Directive 2011/7/EU, being a minimum harmonisation directive, allows Member States to go beyond its existing text to further protect creditors’ rights in commercial transactions, i.e. transactions which lead to the delivery of goods or the provision of services for remuneration. The Belgian legislator already did so in 2019, by introducing a maximum payment term of 60 days for commercial transactions in which the creditor is an SME. 

Having established that undertakings were still facing substantial difficulties in being paid promptly, that payment terms of, for example, 90 days were too long for many undertakings, and that the existing provisions of the Act of 2002 still allowed for a number of loopholes, the Belgian legislator has now decided, through the Act of 14 August 2021, to further tighten the protective rules of the Act of 2002, this time to the benefit of all creditor undertakings (whether SMEs or not).

Overview of key modifications 

The key modifications introduced by the Act of 14 August 2021 can be summarised as follows1

  • The default payment term is set at 30 days as of the receipt of an invoice, which the parties can potentially extend by contract to a strict maximum of 60 days. A Royal Decree may extend this maximum 60-day period in specific sectors;
  • It is prohibited to contractually define the date of receipt of an invoice;
  • The time required to conduct a procedure of acceptance or verification, by which the conformity of the goods or services with the contract is to be ascertained, is to be included in the payment term (and can thus not be used to de facto prolong the maximum payment term); and
  • Interest for late payment, as well as a lump-sum compensation payment of 40 EUR for recovery costs, are automatically due in the event of late payment (and are no longer merely a right for unpaid creditors).
A harsh sanction in case of contractual payment term exceeding 60 days?

Pursuant to the Act of 14 August 2021, any contractual clause providing for a payment term of more than 60 days will be deemed unwritten (“non écrite” / “niet geschreven”). 

This means that a contractual clause providing for a payment term of for instance 90 days, being deemed unwritten, would disappear from the contract. The consequence of such disappearance is not addressed in the Act of 14 August 2021 or in its legislative history. On the one hand, such disappearance could arguably lead to the application of the default payment term of 30 days set out in the Act of 2002. On the other hand, if it is established that the parties had agreed to apply the longest payment term legally possible, it could potentially be argued that the initially agreed payment term of 90 days should only be reduced to 60 days. 

Payment terms between 31 and 60 days still potentially at risk 

Article 72 of the Act of 2002 allows the judge to revise – at the request of a creditor – a contractual clause that would deviate from the provisions of the Act of 2002 dealing with payment term, late interest and recovery costs, to the extent such clause would be manifestly unfair towards the creditor, taking into account, inter alia, the factual circumstances of the case. 

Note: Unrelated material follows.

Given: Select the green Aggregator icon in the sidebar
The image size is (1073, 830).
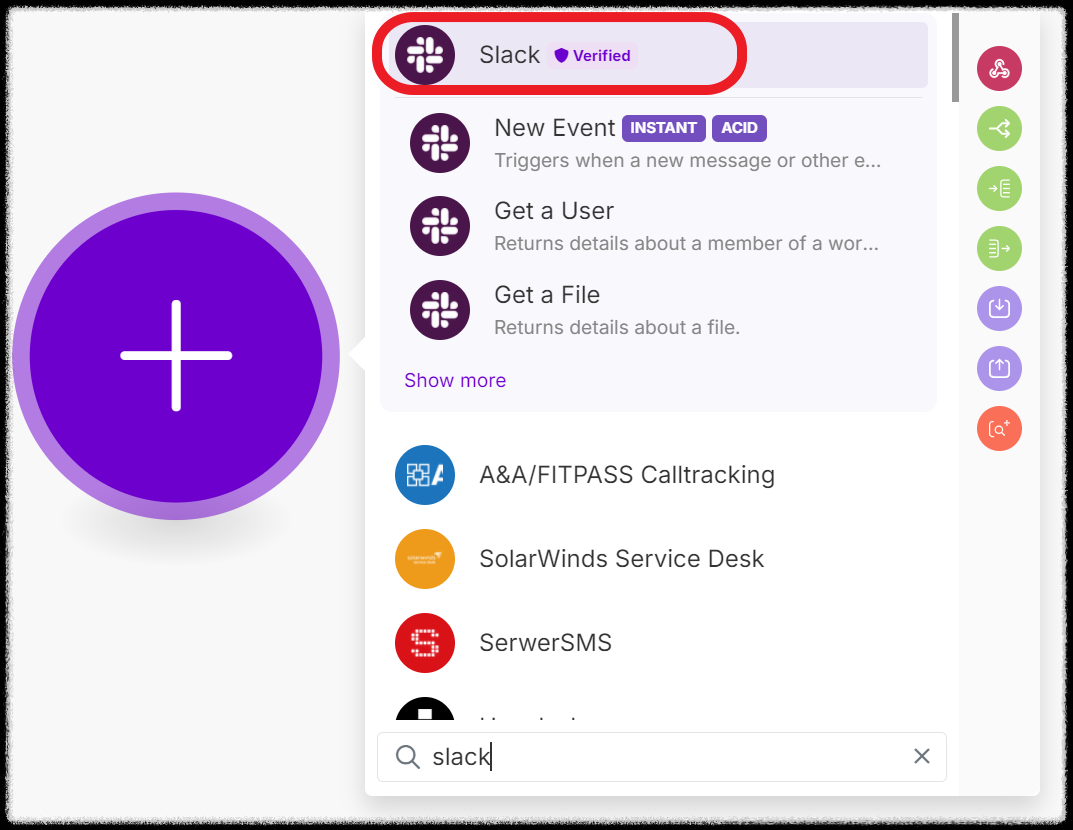Looking at the screenshot, I should [x=999, y=248].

The new provision of the Act of 2002 allowing parties to agree on a payment term of a strict maximum of 60 days contains an express reference to that Article 7. 

On that basis, a creditor faced with a contractual payment term exceeding 30 days, but not exceeding the new strict maximum of 60 days, could thus still potentially request the judge to revise the duration of the payment term (to the extent the latter would be deemed manifestly unfair towards the creditor). 

Uncertainties 

The Act of 14 August 2021 creates unwelcome uncertainties for undertakings. We summarize a number of those uncertainties below. 

First, neither the Act of 14 August 2021 nor its legislative history expressly addresses the nature of the new provisions or their regime under private international law.

It is, for instance, unclear whether the new provisions of the Act of 2002 are to apply to all contracts in which parties have designated Belgian law as the governing law, irrespective of the contract’s ties with Belgium or, to the contrary, whether the new provisions would have an auto-limitative effect (i.e. they would not apply – despite the designation of Belgian law as governing law – to a contract that has no ties whatsoever with Belgium, save in case of express designation of those provisions in the contract). 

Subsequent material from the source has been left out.